Taxpayers are not required to assemble an OECD Master File or a Local File for Canadian transfer pricing compliance purposes. Rather, Canadian transfer pricing documentation is prepared in reference to the transfer pricing documentation requirements stipulated under subsection 247(4) of ITA.
Subsection 247(4) of the ITA requires transfer pricing documentation contain a description that is complete and accurate in all material respects of
247(4)(a)(i) the property or services to which the transaction relates,
247(4)(a)(ii) the terms and conditions of the transaction and their relationship, if any, to the terms and conditions of each other transaction entered into between the participants in the transaction,
247(4)(a)(iii) the identity of the participants in the transaction and their relationship to each other at the time the transaction was entered into,
247(4)(a)(iv) the functions performed, the property used or contributed and the risks assumed, in respect of the transaction, by the participants in the transaction,
247(4)(a)(v) the data and methods considered and the analysis performed to determine the transfer prices or the allocations of profits or losses or contributions to costs, as the case may be, in respect of the transaction, and
247(4)(a)(vi) the assumptions, strategies and policies, if any, that influenced the determination of the transfer prices or the allocations of profits or losses or contributions to costs, as the case may be, in respect of the transaction.
Although transfer pricing documentation must be prepared by the tax return’s filing date, submission to the CRA is only required within three months of a written request being served.

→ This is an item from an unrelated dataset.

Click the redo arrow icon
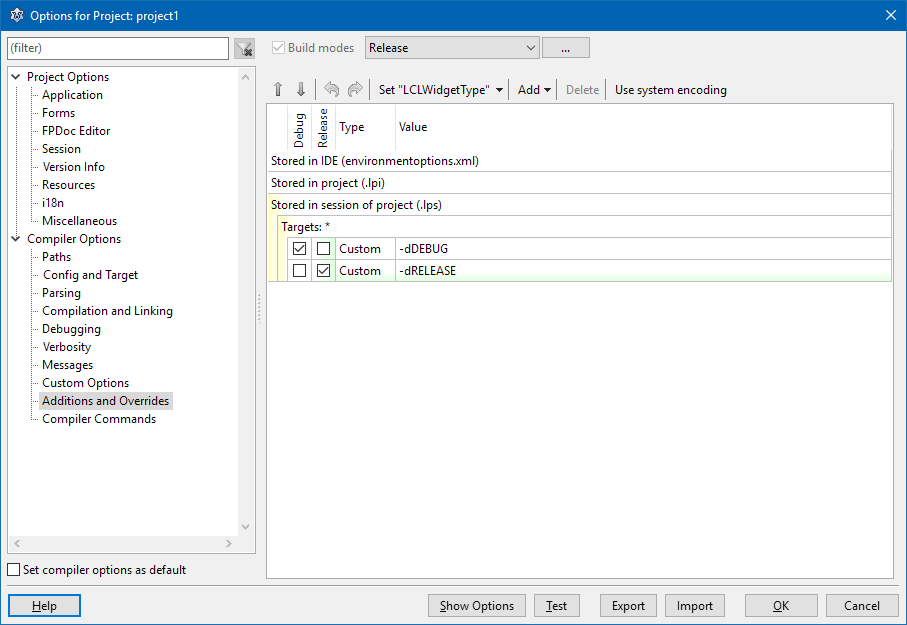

Generally, the CRA audit cycle follows an approximate two to three-year lag (eg generally 2017/2018 taxation years are being examined in 2020). Multiple tax years are frequently audited concurrently in transfer pricing cases.
In the absence of contemporaneous documentation as set out by section 247(4), the taxpayer may be deemed not to have made 'reasonable efforts' to determine appropriate transfer prices and may be subject to a penalty in the event of a transfer pricing adjustment. See TPM-09 – Reasonable efforts under section 247 of the Income Tax Act.
No documentation requirements exist for domestic transactions (ie, intra-Canada transactions between persons not dealing at arm’s length).
- Canada has implemented Country by Country Reporting (CbCR) for Multinational Enterprises (MNE) groups with total consolidated group revenues of at least EUR 750 million in the preceding fiscal year. Canada’s CbCR filing obligations are described in subsection 233.8(3) of the ITA.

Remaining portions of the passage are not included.